Investigation of Human Exposure to Triclocarban after Showering and Preliminary Evaluation of Its Biological Effects
journal contributionposted on 01.04.2011, 00:00 by Nils Helge Schebb, Bora Inceoglu, Ki Chang Ahn, Christophe Morisseau, Shirley J. Gee, Bruce D. Hammock
The antibacterial soap additive triclocarban (TCC) is widely used in personal care products. TCC has a high environmental persistence. We developed and validated a sensitive online solid-phase extraction−LC−MS/MS method to rapidly analyze TCC and its major metabolites in urine and other biological samples to assess human exposure. We measured human urine concentrations 0−72 h after showering with a commercial bar soap containing 0.6% TCC. The major route of renal elimination was excretion as N-glucuronides. The absorption was estimated at 0.6% of the 70 ± 15 mg of TCC in the soap used. The TCC-N-glucuronide urine concentration varied widely among the subjects, and continuous daily use of the soap led to steady state levels of excretion. In order to assess potential biological effects arising from this exposure, we screened TCC for the inhibition of human enzymes in vitro.
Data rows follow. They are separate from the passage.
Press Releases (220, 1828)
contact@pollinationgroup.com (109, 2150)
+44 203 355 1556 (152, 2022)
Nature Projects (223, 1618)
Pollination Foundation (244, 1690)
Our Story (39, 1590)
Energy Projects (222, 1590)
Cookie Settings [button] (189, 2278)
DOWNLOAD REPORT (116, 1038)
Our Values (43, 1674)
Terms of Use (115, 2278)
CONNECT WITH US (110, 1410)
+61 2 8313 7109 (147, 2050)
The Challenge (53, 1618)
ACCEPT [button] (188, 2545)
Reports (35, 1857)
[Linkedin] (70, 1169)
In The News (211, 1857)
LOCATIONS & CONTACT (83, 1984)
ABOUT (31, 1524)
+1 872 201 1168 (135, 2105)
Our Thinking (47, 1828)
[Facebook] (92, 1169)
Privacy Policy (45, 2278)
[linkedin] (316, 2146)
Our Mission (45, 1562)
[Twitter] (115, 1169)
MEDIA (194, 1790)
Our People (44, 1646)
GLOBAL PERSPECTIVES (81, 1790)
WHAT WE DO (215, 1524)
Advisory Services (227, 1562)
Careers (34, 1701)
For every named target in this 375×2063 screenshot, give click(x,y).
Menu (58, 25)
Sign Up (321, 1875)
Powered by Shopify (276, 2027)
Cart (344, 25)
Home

We demonstrate that TCC is a potent inhibitor of the enzyme soluble epoxide hydrolase (sEH), whereas TCC’s major metabolites lack strong inhibitory activity. Topical administration of TCC at similar levels to rats in a preliminary in vivo study, however, failed to alter plasma biomarkers of sEH activity. Overall the analytical strategy described here revealed that use of TCC soap causes exposure levels that warrant further evaluation.